Rodrigo Constantino disse...

Vixe Maria! Sem comentários...

Rodrigo

Thiago disse...

Nada de militar, os caras foram estatistas natos no campo econômico.


Claro que a ordem era muito maior, vagabundos e politicamente correto não tinham vez porém o caminho não é por aí não.

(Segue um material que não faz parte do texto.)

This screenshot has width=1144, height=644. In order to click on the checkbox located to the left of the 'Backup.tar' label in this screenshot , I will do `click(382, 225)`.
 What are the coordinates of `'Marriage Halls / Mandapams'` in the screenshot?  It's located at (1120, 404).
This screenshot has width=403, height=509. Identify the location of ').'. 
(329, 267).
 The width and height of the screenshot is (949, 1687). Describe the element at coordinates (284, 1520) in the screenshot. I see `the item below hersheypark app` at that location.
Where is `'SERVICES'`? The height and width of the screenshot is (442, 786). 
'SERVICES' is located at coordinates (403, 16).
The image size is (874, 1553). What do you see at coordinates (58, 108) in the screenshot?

Poderíamos dizer assim: MIlitares nas ruas já (para descer o pau nos bandidos)

Macho Verdusco disse...

Amigos e Amigas:
Já deixei o recado para os saudosos da Dita-dura. Vamos por a mão na coisa que com o nosso movimento ela volta a crescer
Torno a repetir não fico à esquerda e nem à direita mas vou ao centro da questão. Não se deixem enganar: Para os mais jovens que ainda não experimentaram: a Dita-dura é a solução e para os mais antigos, o consolo da alma.